$16 million Houston City Council vote on specialty homeless shelter delayed until next week
A vote on a $16-million homeless shelter in Houston's EaDo area was delayed, though Mayor John Whitmire confirmed plans for the adults-only center, which aims to offer psychiatric and drug addiction support.

Although this week’s city council agenda pulled a vote on a $16-million homeless shelter, Mayor John Whitmire told 2 Investigates there’s no stopping an adults-only “superhub” from being established in EaDo.
“This is the right time and the right place,” Whitmire said Tuesday afternoon.
The location is the site of a former homeless shelter that housed migrant children, only this time it will be housing the homeless who require psychiatric and drug addiction assistance.
Mike Nichols, the Director of the city’s Housing and Community Development Department, said last week the facility will provide, “Significant psychiatric support, we’re talking about professionals. Significant physical support, these are the folks who need the most.”
Whitmire says the neighborhood residents and business owners will experience a beneficial impact with plenty of support from law enforcement.
“We’re actually doing the neighborhood a huge favor because we will have all types of resources there and we’ll have HPD, we’ll have the Sheriff’s Office,” said Whitmire.

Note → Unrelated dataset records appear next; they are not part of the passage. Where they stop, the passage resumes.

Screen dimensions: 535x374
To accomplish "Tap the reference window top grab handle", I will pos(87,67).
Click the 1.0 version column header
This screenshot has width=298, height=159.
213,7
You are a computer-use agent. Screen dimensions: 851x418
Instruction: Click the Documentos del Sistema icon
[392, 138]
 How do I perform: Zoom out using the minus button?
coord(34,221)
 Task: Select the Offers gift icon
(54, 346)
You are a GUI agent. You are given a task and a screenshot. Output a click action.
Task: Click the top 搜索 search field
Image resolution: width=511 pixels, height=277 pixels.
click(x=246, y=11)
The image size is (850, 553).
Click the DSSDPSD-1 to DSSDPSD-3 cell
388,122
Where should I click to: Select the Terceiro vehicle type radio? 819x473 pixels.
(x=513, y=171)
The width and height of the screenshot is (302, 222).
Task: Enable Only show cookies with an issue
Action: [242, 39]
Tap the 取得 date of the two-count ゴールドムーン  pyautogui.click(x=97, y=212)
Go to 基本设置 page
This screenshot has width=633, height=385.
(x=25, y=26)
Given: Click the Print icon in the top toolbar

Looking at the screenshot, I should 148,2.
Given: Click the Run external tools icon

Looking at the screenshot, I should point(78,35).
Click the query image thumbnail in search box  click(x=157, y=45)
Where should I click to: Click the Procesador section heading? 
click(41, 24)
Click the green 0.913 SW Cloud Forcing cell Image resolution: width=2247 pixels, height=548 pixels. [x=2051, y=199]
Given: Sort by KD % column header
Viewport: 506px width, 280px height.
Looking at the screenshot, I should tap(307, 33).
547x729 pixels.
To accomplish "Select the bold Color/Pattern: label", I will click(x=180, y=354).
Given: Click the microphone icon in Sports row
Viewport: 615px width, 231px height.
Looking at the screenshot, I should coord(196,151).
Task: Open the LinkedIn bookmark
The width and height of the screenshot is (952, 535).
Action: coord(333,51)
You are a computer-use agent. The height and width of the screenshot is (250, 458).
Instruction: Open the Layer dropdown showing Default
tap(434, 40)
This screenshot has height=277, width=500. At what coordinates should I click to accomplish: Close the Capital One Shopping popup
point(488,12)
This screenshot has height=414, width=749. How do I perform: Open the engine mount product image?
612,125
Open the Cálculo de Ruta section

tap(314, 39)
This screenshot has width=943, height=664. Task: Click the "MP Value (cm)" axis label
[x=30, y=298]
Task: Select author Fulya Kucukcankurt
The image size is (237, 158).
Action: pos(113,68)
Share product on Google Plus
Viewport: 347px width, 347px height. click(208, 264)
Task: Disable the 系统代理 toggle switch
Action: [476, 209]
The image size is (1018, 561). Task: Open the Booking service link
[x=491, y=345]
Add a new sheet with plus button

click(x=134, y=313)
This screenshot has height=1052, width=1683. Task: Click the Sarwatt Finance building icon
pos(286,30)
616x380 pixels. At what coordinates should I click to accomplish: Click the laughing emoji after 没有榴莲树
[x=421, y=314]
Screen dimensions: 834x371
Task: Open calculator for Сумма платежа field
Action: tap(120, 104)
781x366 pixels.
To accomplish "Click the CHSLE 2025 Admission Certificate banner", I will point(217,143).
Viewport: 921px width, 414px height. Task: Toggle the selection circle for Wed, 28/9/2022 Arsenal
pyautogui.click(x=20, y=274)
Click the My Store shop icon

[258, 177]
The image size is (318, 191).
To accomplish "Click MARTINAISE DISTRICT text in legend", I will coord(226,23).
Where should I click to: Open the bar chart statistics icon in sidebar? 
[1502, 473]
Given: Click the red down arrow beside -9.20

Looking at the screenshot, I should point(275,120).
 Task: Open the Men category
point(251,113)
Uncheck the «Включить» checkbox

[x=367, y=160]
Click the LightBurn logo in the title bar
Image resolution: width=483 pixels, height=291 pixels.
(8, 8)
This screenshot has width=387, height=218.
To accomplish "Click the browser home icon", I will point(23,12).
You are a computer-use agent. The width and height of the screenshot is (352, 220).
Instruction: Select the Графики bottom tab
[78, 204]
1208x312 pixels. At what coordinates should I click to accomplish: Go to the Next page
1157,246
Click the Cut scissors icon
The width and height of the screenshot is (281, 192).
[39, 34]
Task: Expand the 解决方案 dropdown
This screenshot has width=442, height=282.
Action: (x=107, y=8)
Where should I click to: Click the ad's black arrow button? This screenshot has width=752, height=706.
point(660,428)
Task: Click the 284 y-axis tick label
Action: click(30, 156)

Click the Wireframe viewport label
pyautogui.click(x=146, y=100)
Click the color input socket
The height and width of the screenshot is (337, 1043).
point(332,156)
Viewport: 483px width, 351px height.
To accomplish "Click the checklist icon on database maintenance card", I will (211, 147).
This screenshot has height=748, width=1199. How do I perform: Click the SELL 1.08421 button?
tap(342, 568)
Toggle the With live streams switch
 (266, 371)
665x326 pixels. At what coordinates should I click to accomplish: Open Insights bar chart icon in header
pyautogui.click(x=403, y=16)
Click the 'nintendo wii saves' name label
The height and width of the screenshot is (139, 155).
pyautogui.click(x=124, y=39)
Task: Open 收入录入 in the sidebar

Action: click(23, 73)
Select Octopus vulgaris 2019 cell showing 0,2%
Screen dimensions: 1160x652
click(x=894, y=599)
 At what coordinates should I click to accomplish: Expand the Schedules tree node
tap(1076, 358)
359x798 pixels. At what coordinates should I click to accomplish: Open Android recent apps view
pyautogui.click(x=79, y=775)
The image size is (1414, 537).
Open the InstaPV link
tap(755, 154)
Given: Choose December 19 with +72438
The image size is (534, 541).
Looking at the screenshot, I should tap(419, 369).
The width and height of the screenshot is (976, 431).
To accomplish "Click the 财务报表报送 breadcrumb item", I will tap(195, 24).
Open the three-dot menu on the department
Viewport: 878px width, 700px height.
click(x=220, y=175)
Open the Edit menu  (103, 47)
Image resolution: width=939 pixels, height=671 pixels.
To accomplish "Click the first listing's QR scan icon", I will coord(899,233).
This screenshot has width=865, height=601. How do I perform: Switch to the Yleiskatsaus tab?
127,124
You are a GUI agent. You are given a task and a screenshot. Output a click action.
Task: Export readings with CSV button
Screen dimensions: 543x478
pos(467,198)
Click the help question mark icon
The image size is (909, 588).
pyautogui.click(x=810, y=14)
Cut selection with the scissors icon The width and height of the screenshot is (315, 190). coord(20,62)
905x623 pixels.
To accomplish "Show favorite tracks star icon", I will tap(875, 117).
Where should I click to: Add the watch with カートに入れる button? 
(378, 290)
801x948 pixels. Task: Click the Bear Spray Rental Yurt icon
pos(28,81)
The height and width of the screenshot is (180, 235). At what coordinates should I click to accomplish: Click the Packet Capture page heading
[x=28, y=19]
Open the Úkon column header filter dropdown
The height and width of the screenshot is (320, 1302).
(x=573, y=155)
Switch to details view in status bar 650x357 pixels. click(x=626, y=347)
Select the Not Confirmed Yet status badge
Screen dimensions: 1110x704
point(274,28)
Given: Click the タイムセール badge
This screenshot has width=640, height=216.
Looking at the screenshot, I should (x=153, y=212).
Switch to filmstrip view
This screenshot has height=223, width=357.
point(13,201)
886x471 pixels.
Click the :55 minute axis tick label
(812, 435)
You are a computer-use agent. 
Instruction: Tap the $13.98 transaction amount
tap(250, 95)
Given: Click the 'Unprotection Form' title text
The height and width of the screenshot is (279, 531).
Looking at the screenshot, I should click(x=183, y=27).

Residents and property owners told KPRC 2 they believe the shelter will impact their neighborhood’s safety and property value. They also made it clear that the city never made them aware of what was being proposed for their neighborhood.
“I have no idea. I don’t even know they were building one here,” said Sadique Dabo
Sharon Lambert, a 20-year resident considering a possible move, said she hadn’t been contacted by the city: “No, not that I’m aware of, no.”
How did she learn of it? By watching the “news”.
KPRC 2 pressed the mayor on the city’s low-profile approach, and Whitmire quickly acknowledged, “We can always do a better job.”
Whitmire says the vote will go to council next Wednesday. He anticipates the shelter being greenlit with doors scheduled to open in the first quarter of next year.